まず「だらしがない」の基準をどこにおくかという問題があります。時代とともに保育者自身の感覚も変化しており、より清潔なものを好む傾向があります。

これには衛生意識の向上という面と、一方で商業ベースに乗せられた、過剰な清潔主義の面もあると考えられます。大切なのは、子どもの健康な成長発育を守るということと、周囲に不快感を与えない最低限のの身だしなみを整えるということでしょう。

子どもにとってどんなに必要と思われることでも、その保護者、ことに母親にその意味が正しく理解されていないと、保育の効果は上りません。
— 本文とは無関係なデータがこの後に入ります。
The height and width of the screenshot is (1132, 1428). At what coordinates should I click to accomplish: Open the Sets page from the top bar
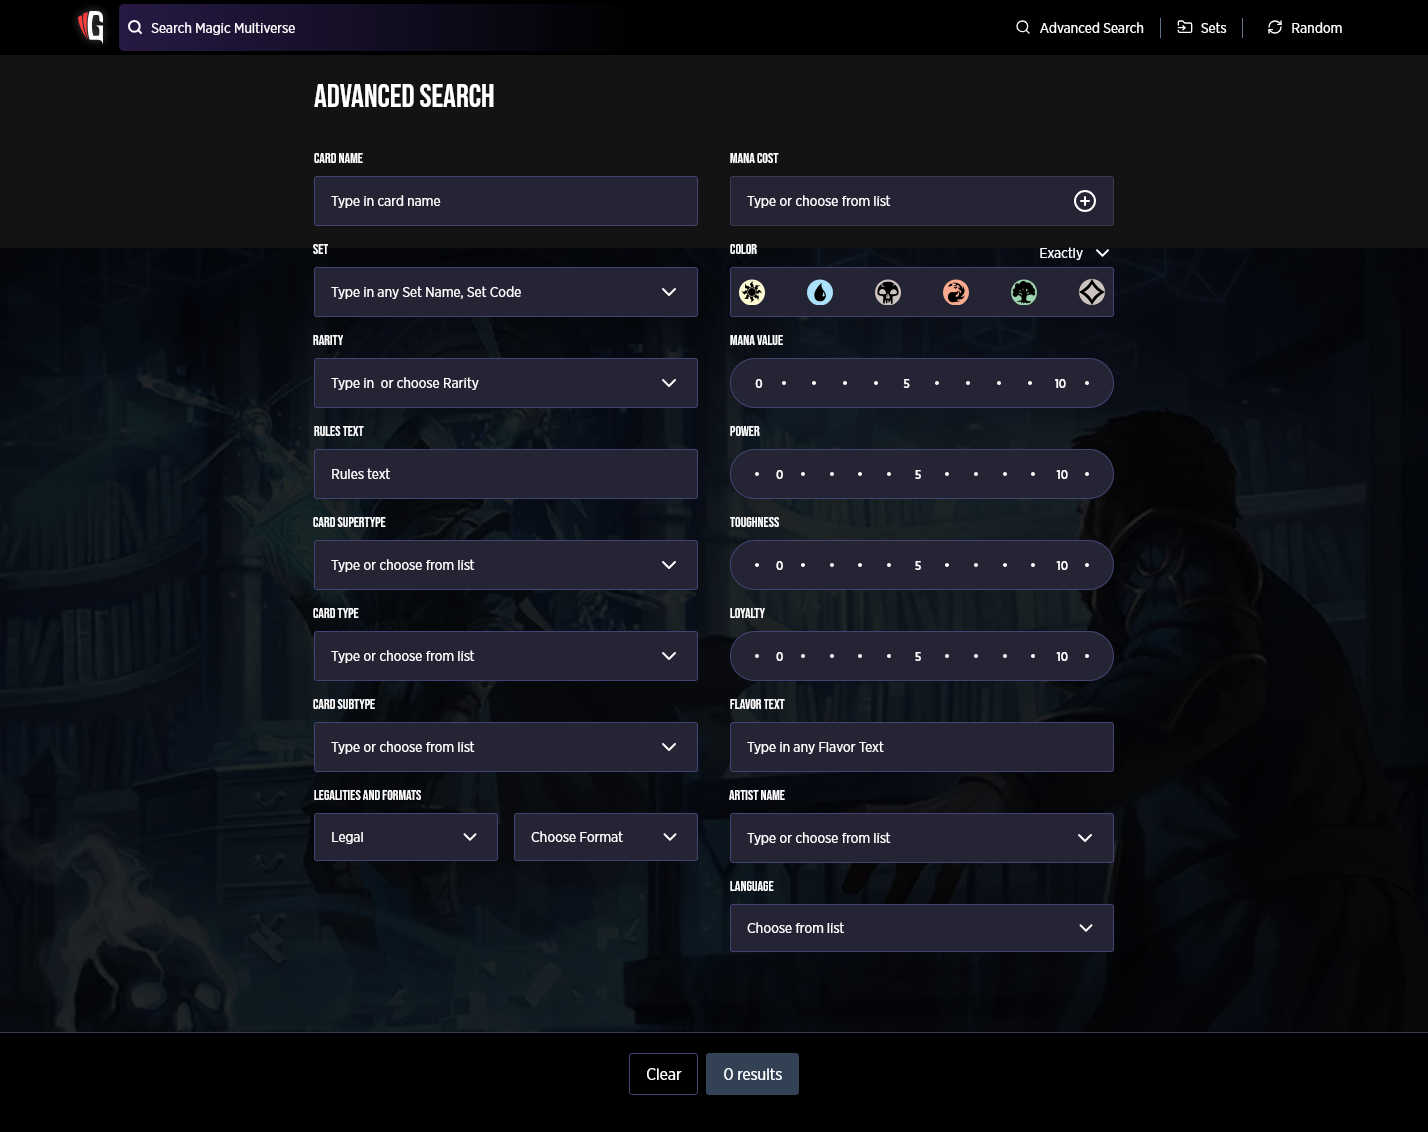click(x=1202, y=27)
そこでたとえば、久しぶりにお風呂に入れてもらったり、身体に合った洋服を着せられて登園した朝など「あら、かわいいお洋服ね、よく似合うこと」とか「おや? 石けんの匂いがするわ、うーんいい気持ち」など、清潔にしてもらったことを積極的に認めるようにします。

こうして、間接的ながらも洗濯や入浴の社会的意義を母親に伝えることで「だらしなさ」から脱皮させるようにしてみてはいかがでしょう。

蛇足ですが、入浴などは園でもやれますし、たとえだらしのない母親でも、Nくんにとっては世界一の人であるということを忘れないようにしてください。